▶ _Data for analysis_:
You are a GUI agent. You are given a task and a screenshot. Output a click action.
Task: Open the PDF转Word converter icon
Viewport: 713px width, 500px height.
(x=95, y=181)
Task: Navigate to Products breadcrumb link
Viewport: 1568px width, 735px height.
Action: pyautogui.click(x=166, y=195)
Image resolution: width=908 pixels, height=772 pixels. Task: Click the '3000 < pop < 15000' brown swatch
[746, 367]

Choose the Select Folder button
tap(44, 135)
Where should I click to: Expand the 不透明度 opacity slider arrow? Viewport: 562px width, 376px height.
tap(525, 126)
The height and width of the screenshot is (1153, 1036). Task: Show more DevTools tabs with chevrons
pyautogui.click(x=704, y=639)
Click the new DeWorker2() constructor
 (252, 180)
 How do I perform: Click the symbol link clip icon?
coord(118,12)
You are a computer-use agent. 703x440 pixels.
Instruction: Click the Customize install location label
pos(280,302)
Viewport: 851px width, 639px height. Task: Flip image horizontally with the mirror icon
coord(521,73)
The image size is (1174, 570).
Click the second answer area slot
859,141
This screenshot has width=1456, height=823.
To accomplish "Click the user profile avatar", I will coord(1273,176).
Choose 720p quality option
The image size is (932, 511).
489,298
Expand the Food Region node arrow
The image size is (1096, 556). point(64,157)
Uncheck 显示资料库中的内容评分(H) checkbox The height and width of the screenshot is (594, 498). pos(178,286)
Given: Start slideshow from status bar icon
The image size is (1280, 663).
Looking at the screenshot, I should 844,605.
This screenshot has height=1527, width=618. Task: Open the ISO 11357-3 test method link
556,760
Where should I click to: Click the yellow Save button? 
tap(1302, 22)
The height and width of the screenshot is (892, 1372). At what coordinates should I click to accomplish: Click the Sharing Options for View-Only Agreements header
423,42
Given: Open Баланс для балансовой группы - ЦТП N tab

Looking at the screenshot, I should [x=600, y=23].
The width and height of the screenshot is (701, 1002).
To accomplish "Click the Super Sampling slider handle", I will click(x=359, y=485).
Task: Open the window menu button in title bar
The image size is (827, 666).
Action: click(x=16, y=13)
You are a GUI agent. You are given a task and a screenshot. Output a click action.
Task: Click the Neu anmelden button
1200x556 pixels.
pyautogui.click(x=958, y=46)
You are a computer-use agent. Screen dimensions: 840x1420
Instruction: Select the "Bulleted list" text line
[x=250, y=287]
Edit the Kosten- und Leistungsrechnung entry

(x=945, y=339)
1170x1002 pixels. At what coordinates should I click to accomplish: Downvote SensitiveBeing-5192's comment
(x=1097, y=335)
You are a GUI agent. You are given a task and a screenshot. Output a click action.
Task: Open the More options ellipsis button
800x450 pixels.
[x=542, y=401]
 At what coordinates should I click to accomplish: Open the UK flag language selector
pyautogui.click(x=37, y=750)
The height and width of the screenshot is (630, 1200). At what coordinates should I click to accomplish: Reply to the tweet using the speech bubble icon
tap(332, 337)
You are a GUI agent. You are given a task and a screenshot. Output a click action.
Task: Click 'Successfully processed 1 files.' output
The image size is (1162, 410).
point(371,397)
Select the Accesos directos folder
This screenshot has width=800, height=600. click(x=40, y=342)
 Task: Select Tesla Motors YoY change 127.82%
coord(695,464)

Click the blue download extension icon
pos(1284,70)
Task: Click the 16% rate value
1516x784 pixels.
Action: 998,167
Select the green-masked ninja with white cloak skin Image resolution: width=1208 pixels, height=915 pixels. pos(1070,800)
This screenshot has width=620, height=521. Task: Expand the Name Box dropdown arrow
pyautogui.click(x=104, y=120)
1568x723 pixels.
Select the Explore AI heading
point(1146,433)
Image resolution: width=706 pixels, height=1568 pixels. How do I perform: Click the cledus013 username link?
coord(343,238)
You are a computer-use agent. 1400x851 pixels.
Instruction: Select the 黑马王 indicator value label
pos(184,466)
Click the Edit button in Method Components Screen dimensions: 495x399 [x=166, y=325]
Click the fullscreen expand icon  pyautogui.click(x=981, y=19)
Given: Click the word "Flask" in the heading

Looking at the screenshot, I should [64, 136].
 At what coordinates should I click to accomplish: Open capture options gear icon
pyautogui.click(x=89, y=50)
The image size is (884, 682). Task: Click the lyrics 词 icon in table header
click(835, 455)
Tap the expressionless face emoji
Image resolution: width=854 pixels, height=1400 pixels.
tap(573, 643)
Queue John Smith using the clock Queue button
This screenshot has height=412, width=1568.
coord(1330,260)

▶ _What the task requires_:
Tally the lines above that include "computer"; give only the tally.

▶ _Answer to the problem_:
3